Desmatadores e latifundiários à
espreita da anulação da demarcação das terras indígenas
Para o
governo estadual, as terras Kayabi têm vários donos. Em sua maioria são
empresários do Sudeste, do Sul e outros fazendeiros que esperam por um acordo,
longe dos holofotes. Grande parte deles se apossou da área enquanto indígenas
eram expulsos pelos militares, há mais de 50 anos.
Latifundiários
como Jeremias e Moisés Prado dos Santos se estabeleceram nesse ponto da
Amazônia ao longo do tempo. Eles partilham o registro de duas fazendas, Matão e
Paredão, que, juntas, invadem mais de 13 mil hectares do território Kayabi. É
mais de um terço do total invadido, segundo dados do governo mato-grossense.
Outro
intruso é Jair Roberto Simonato, dono das fazendas Olho d’Água e Santa Laura
Xibanti. Somadas, invadem outros 8,8 mil hectares. Ele é um conhecido
pecuarista na região, tido como um dos maiores desmatadores da Amazônia desde
os anos 2000.
Em 2006, a
PF acusou Jair, Jeremias e Moisés de grilar as terras dos indígenas. Para o
Ibama, eles também são responsáveis por desmatar ilegalmente a área durante
anos.
Simonato foi
punido em mais de R$ 20 milhões, enquanto Jeremias e Moisés somam mais de R$
16,5 milhões em crimes contra a flora. Considerando apenas as fazendas
autodeclaradas dentro da terra indígena, há ao menos R$ 48,5 milhões em multas
por desmatamento ilegal – os três ostentam as maiores delas. Os dados do Ibama
foram organizados pelo observatório De Olho nos Ruralistas.

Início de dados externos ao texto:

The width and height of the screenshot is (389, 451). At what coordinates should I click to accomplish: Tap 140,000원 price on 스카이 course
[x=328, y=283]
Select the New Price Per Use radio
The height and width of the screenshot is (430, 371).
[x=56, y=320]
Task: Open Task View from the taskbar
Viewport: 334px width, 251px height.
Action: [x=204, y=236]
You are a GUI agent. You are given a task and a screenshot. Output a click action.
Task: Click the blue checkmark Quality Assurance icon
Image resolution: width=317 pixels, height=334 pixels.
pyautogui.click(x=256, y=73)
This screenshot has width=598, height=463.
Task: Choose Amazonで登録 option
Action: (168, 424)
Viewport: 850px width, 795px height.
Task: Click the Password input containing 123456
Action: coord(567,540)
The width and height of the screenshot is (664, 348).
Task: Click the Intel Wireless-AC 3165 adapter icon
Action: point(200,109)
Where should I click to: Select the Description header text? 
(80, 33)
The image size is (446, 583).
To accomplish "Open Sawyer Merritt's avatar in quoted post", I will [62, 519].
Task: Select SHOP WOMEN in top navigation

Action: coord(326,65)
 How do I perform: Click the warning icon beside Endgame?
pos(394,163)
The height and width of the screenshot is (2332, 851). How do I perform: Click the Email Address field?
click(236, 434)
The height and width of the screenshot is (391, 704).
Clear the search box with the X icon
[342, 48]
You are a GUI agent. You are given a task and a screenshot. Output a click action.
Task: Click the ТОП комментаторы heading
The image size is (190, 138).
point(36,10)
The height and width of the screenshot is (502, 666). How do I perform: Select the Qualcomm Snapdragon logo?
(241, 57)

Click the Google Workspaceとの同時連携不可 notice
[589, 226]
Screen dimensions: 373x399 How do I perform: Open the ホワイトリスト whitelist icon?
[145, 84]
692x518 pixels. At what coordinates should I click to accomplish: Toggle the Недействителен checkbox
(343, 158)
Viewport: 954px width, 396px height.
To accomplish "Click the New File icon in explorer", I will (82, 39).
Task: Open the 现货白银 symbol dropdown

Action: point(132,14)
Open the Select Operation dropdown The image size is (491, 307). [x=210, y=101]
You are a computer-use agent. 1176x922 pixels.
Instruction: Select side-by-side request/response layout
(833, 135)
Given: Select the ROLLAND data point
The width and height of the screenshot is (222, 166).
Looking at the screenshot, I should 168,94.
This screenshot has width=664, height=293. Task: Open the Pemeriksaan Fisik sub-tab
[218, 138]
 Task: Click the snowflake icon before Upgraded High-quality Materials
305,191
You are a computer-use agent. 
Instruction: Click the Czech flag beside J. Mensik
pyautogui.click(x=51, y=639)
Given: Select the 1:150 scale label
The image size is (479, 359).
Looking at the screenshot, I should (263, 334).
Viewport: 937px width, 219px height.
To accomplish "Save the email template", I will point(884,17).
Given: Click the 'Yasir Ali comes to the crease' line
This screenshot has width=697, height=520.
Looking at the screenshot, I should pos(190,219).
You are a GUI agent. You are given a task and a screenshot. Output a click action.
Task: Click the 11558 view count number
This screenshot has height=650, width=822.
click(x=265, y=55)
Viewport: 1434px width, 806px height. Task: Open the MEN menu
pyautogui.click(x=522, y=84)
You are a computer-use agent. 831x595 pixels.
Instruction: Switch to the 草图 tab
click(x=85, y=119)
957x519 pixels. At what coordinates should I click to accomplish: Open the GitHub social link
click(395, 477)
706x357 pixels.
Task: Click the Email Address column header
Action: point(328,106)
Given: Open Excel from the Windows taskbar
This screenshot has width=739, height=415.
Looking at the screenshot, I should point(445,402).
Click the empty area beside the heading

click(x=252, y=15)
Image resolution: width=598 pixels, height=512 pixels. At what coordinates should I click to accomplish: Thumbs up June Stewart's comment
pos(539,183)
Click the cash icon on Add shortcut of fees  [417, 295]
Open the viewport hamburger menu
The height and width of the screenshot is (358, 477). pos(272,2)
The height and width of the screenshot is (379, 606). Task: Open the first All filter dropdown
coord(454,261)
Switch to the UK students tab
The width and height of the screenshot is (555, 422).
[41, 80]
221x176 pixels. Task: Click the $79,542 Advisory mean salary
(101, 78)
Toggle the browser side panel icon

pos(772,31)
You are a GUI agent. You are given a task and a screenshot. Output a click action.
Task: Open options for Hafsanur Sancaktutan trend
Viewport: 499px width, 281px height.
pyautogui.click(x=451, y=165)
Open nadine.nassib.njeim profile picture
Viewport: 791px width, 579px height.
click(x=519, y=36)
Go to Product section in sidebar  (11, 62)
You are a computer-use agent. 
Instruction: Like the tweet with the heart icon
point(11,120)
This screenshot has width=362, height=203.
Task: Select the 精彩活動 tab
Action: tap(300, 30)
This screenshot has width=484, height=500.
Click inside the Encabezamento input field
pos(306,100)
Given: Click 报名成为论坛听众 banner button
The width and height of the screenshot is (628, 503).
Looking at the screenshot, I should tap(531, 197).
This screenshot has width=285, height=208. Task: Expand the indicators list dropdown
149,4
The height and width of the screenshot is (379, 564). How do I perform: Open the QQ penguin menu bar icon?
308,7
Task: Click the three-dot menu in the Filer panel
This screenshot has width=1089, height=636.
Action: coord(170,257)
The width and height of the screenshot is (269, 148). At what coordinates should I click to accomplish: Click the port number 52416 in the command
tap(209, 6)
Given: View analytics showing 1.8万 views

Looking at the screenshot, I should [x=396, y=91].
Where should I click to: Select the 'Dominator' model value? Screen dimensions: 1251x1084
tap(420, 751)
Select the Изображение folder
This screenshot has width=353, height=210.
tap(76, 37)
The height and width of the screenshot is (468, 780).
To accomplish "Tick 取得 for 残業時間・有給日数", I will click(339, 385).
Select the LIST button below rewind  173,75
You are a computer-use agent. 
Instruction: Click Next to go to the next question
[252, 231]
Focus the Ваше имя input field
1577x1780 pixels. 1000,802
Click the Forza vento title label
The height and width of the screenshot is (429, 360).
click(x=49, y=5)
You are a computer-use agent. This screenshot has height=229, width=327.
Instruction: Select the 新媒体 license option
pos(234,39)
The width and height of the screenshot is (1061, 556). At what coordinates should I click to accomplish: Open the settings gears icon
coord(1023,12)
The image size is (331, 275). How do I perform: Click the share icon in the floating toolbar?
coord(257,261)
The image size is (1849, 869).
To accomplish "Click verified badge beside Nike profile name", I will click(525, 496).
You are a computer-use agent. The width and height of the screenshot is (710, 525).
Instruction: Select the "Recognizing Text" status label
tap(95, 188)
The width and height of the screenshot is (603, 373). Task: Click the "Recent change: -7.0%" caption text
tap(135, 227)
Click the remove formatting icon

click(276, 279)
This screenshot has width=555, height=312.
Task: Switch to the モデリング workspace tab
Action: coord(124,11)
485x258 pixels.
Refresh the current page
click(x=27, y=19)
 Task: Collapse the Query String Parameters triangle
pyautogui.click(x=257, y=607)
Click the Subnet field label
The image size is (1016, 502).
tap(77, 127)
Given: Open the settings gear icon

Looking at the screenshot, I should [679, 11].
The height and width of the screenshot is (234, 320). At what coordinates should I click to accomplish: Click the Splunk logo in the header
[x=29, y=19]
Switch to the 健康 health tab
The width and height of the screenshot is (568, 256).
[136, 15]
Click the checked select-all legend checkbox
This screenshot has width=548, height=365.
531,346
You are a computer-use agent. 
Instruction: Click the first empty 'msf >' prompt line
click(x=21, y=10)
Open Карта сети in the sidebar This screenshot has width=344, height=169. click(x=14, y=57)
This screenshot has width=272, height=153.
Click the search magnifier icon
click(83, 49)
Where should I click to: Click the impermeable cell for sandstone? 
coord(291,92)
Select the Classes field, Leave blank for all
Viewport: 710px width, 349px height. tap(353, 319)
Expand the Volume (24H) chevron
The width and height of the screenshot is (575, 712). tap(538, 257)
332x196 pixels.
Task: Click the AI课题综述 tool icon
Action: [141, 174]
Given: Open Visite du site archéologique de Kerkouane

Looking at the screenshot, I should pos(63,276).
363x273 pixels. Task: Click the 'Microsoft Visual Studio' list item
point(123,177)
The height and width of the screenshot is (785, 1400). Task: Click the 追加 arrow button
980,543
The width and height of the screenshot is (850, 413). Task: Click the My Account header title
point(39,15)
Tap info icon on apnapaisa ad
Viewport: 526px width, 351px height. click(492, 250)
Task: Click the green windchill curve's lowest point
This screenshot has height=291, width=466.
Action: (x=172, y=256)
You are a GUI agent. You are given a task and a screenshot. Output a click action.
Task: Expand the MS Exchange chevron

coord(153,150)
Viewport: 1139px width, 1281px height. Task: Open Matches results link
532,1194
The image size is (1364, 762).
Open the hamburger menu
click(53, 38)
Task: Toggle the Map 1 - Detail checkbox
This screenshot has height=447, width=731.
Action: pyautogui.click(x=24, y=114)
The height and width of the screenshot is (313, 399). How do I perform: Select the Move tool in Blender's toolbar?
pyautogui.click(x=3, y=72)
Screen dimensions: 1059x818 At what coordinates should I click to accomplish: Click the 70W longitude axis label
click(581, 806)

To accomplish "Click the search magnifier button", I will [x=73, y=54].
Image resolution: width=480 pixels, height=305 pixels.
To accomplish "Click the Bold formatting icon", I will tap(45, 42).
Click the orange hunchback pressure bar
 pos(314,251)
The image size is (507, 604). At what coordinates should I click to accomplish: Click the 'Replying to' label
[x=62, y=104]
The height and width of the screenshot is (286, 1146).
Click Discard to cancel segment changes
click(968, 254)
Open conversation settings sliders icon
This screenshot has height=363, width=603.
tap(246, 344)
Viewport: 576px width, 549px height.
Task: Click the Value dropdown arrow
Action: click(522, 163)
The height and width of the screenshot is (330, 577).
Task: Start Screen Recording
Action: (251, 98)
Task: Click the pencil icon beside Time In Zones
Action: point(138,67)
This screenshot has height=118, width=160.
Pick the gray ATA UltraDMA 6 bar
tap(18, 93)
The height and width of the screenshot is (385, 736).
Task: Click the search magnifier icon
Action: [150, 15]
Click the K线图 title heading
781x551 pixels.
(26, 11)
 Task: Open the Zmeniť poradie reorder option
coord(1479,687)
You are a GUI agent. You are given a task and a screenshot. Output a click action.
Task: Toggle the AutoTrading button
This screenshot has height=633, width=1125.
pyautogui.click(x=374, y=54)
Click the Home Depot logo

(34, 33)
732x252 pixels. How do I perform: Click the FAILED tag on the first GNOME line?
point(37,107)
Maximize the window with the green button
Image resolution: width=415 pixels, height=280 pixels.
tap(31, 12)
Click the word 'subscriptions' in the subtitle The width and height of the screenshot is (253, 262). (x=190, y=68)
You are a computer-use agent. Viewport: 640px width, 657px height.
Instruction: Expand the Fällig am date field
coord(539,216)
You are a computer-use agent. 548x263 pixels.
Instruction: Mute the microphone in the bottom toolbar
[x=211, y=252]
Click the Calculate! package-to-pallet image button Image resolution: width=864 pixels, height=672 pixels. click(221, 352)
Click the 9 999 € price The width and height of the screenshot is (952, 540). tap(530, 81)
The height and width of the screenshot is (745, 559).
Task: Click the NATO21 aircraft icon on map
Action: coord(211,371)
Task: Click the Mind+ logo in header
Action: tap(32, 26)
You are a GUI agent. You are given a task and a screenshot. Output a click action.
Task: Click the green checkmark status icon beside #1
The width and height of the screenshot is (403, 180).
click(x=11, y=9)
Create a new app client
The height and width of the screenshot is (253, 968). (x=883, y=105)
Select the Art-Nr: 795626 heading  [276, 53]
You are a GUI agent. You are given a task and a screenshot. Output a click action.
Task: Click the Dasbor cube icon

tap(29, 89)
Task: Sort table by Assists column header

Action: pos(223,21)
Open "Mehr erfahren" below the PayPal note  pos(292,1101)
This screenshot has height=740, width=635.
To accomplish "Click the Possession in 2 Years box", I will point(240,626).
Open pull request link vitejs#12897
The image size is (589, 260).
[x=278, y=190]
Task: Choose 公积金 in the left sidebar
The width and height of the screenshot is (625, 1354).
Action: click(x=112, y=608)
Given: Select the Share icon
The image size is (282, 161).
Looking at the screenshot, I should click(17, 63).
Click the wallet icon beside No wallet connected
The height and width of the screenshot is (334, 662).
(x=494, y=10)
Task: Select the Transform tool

Garimpos geram milhões em valores e
mortes de índios
Garimpeiros
se aproveitam das diferenças entre as etnias para costurar acordos ilegais,
levando o que podem. A cobiça é alta graças às reservas de ouro dentro do
território indígena. A Funai e o Ministério Público sabem dessa verdadeira
ofensiva há anos.
“Desde
agosto de 2016 a Funai vem alertando sobre a existência de queixas dos índios”,
diz o MPF, que ainda descreve um preocupante aumento de atividades proibidas na
região, com “balsas de mineração no rio São Benedito”.
Em 2012, uma
desastrosa operação da PF revelou um esquema que movimentava milhões em
extração ilegal de ouro na região. O ouro era retirado, “lavado” e vendido a um
grupo de investidores em São Paulo. Segundo a PF, “uma das empresas movimentou
mais de R$ 150 milhões” só durante a investigação.
Um dos alvos
foi Cacildo Jacoby, presidente da Cooperativa de Garimpeiros da Amazônia
(Coogam). Ele acabou denunciado por formação de quadrilha, usurpação dos bens
da União, poluição e extração de bens minerais sem autorização do órgão
competente. Esta cooperativa mantém três pedidos à Agência Nacional de
Mineração para garimpar na terra indígena Kayabi, abertos em 2008 e 2012.
Mas a
investigação sobre os garimpos terminou em tragédia. A Operação Eldorado deixou
como saldo acusações de tortura, dezenas de baleados e machucados, crianças
desaparecidas, barcos e outros bens destruídos.
No dia
seguinte à operação, Adenilson Kirixi Munduruku foi encontrado boiando no rio
Teles Pires, com três tiros nas pernas e um mortal, na cabeça. Para o MPF, o
delegado federal Antônio Carlos Moriel Sanchez o executou, à queima-roupa.
A Justiça
Federal de Itaituba (PA) o absolveu, mas o MPF recorre. Em fevereiro passado
ocorreram turbulentas audiências sobre o caso, ainda sem decisão definitiva
como relatado pelo portal Amazônia Real.